Few people can afford to spend the kind of time needed to investigate adequately the European collection of large easel paintings and gargantuan murals. The average person is forced to base his or her opinions on dinky, postage-stamp-like reproductions of the real thing. When reduced, yards of luscious paint and thick, vibrant brushstrokes are transformed into inches of dull, inaccurate printer’s ink.
If the dead artists knew that their handiwork was being so callously mutilated, they would break through their tombs and picket art book publishers. We can’t all live in Europe to personally witness the murals, nor can the large canvasses be shipped across the oceans for regular American consumption.

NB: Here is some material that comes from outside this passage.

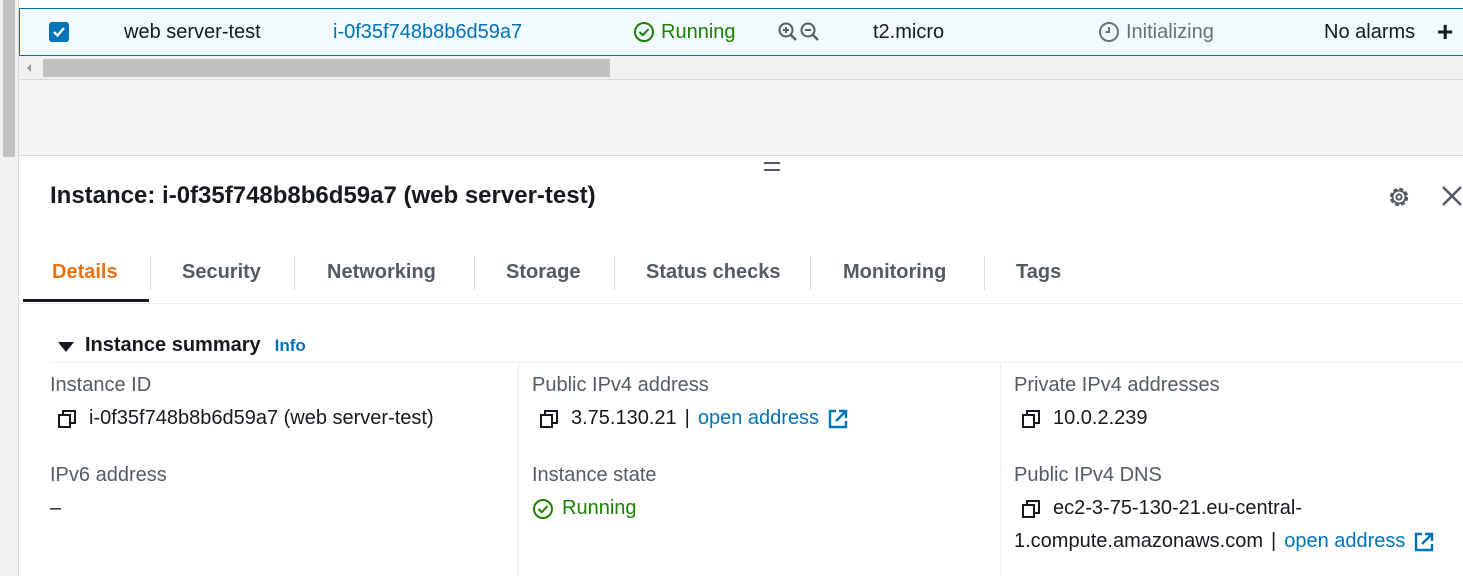 This screenshot has width=1463, height=576. I want to click on public-dns-value-line1: ec2-3-75-130-21.eu-central-, so click(1162, 508).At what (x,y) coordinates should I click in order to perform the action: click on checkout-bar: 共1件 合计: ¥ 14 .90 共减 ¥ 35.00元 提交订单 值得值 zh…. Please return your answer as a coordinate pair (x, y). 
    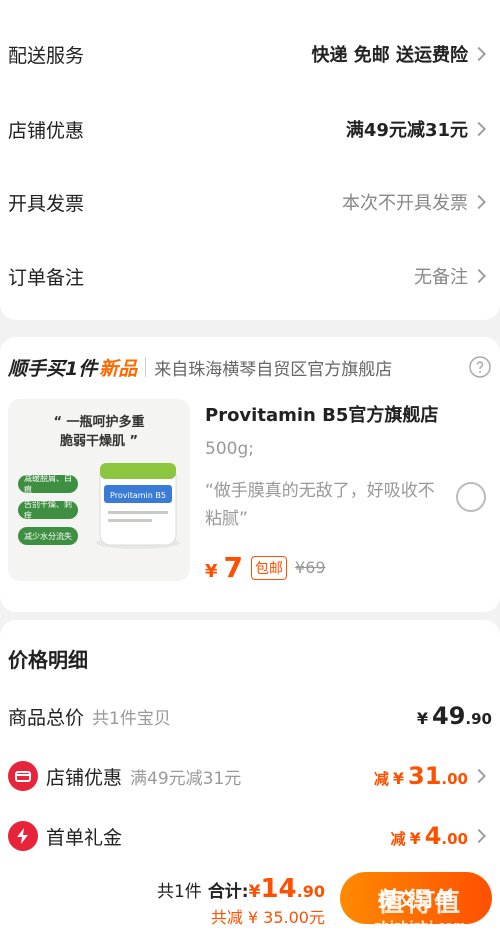
    Looking at the image, I should click on (250, 897).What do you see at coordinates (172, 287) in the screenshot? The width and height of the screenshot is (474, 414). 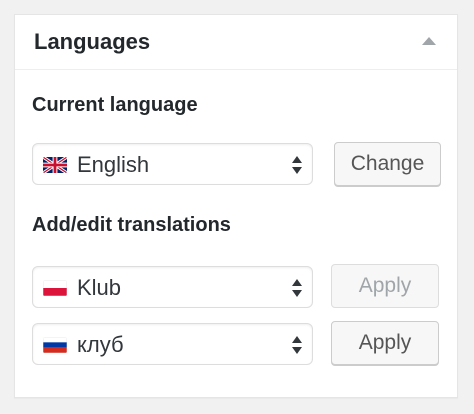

Therefore, Moir has done the next best thing. He has coordinated a collection of easily transportable drawings under one roof.The real drawings capture the visceral spirits of the artists. With sensuously evocative lines, the Baroque artist draws as though his hand were lightly skimming around the surface of the model’s flesh. The viewers can share the artist’s appreciation for flesh, can almost sense its warmth and texture, can almost feel the embrace or hug of the bodies.
Many modern-day artists are currently searching for this kind of sensate realism. Unfortunately, most of these artists lose sight of understatement, and often turn valid expressions of sensual flesh and healthy expression of the body’s sexual experience into sexist pornography.
Many contemporary artists circumvent sexism by either using their own naked bodies as subject matter (like Rebecca Horn’s "Bodyart") or by treating their nude subjects clinically (as in most photo-realism), as though they were painting plastic, unreal flesh. Only a few artists attempt to describe visually the massiveness and sensuality of flesh by using contours and tones that visually exaggerate the contours and tones of the real thing.
The real thing. Remember that phrase when viewing this show. But remember, it isn’t important that the drawings look like the real thing. It’s important that the work feel like the real thing. That’s what concerned the artists of the Baroque.